It seems like there might be some confusion between the kernel name and the actual Python version used by JupyterLab. Let's break down what might be happening and how you can address it:
Kernel Name: The kernel name in JupyterLab refers to the specific environment that your notebook is using. This environment can have its own version of Python, packages, and configurations.
Python Version: The Python version you see when you run !python -V
or !python3.11 -V
in a JupyterLab cell is determined by the environment the notebook is using (i.e., the kernel).
If you want to use Python 3.11 consistently in your JupyterLab environment, here are the steps you can take:
Step 1: Check Installed Kernels
In JupyterLab, you can manage your kernels using the jupyter kernelspec list
command. Open a terminal and run:
jupyter kernelspec list
This will show you a list of installed kernels along with their paths.
Step 2: Create or Update a Kernel for Python 3.11
If you want to use Python 3.11 as your kernel, you can create a new kernel specification for it. Open a terminal and run:
python3.11 -m ipykernel install --user --name python3.11 --display-name "Python 3.11"
This command will create a new kernel named "Python 3.11" that uses Python 3.11. You can specify a different name if you prefer.
Step 3: Select the Desired Kernel in JupyterLab
In your JupyterLab notebook, you should see a dropdown menu that allows you to select the kernel you want to use. Choose "Python 3.11" or the name you specified in the previous step.

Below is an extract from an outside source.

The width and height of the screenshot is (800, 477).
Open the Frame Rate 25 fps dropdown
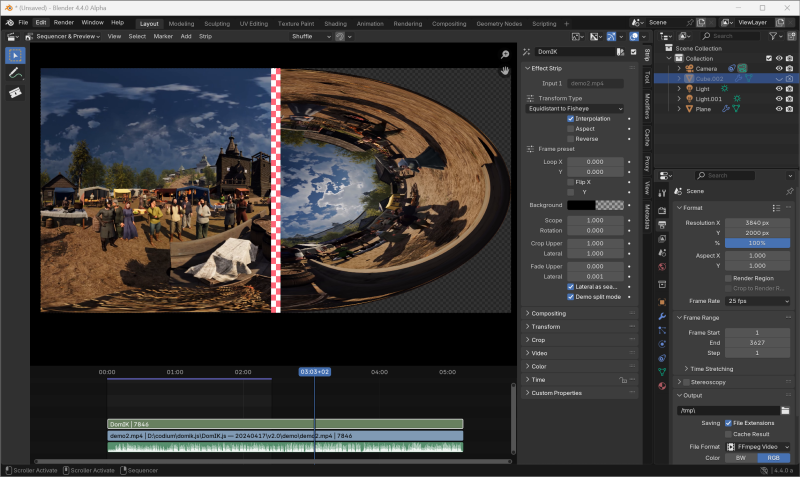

This should ensure that your notebook uses Python 3.11 consistently across all code cells. Remember that each notebook can use a different kernel, so you might need to switch kernels for different notebooks if needed.
If you encounter any issues or continue to see discrepancies, make sure that you've installed Python 3.11 correctly and that the kernel specification was created successfully. Also, double-check the paths and configurations related to your JupyterLab installation.